Es ist, sagen die Eutzscher, die sich für die Umgehung eingesetzt und einmal sogar die Bundesstraße aus Protest blockierten hatten, „ein schönes Gefühl, etwas erreicht zu haben“. Ein Selbstläufer sei das freilich nicht gewesen. „Wir sind immer dran geblieben“, sagt Horst Ewald. Als sinnvoll erwiesen habe sich, dass Bürger und Bürgermeister aufgetreten sind bei den Behörden: „Wir sind ein gutes Gespann.“

Wunsch nach Schallschutz

Mit der neuen Umgehungsstraße hat sich das Leben für viele Eutzscher klar verbessert, nicht für alle. Torsten Kunert wohnt mit seiner Familie dort, wo es lange relativ ruhig war - nun aber lauter wurde.
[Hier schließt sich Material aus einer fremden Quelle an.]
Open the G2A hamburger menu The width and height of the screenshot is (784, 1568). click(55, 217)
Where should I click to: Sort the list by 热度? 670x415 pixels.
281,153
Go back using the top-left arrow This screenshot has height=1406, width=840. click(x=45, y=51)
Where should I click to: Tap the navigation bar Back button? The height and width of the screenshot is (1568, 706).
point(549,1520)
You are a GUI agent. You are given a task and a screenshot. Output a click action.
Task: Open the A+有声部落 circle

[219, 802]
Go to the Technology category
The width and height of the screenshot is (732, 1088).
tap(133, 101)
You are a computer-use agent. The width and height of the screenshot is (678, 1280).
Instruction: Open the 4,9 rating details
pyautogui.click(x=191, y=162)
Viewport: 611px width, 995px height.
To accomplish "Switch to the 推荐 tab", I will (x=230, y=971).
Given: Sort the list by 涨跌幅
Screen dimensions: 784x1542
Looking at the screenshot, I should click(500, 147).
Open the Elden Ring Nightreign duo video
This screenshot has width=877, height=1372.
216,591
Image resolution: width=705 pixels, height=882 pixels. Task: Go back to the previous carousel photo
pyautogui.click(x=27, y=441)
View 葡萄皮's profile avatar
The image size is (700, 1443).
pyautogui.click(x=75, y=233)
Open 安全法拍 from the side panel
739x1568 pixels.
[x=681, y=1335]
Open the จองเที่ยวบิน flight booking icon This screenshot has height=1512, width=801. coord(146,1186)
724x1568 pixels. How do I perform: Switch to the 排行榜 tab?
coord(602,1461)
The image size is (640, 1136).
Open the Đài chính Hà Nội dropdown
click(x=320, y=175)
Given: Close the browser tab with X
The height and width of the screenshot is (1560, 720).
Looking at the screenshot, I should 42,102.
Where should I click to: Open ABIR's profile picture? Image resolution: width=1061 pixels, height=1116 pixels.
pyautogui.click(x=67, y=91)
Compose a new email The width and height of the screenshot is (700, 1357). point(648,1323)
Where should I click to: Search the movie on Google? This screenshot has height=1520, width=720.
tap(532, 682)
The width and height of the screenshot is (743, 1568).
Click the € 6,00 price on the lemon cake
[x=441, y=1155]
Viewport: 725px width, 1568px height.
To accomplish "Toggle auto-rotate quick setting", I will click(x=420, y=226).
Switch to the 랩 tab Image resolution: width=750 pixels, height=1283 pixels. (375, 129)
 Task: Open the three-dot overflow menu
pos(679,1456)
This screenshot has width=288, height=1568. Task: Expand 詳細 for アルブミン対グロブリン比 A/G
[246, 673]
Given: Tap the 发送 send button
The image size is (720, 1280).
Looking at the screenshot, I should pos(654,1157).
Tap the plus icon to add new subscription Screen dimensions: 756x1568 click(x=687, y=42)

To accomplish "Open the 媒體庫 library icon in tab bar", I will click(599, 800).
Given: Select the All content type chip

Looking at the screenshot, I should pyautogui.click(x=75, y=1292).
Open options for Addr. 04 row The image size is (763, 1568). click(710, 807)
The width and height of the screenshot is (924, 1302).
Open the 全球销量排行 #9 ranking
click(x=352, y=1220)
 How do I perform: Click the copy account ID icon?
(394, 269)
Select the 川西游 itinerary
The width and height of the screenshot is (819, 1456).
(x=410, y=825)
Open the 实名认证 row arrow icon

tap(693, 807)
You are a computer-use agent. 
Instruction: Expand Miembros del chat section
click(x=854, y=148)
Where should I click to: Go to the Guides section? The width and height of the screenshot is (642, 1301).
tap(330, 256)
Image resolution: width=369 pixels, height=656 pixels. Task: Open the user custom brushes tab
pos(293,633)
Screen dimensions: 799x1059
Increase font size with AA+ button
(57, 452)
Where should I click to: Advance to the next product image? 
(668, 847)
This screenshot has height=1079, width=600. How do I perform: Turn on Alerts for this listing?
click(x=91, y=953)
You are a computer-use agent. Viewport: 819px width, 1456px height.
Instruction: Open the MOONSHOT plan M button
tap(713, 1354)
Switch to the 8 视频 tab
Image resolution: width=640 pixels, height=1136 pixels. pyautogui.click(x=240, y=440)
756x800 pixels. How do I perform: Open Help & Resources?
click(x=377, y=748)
Die Umgehung führt nicht weit entfernt von seinem Haus vorbei: „Dass der Lärm bei Ostwind so groß ist, hätte ich nicht gedacht. Draußen miteinander zu reden, ist dann kaum möglich.“ Die Umgehung findet er gut, schon allein deshalb, „weil die Kinder jetzt problemlos ins Dorf können“, dass es eine lärmmindernde Lösung geben wird, hofft er aber und kündigt an: „Wir geben uns nicht einfach mit der Situation zufrieden und fordern eine Schallpegelmessung.“

(mz)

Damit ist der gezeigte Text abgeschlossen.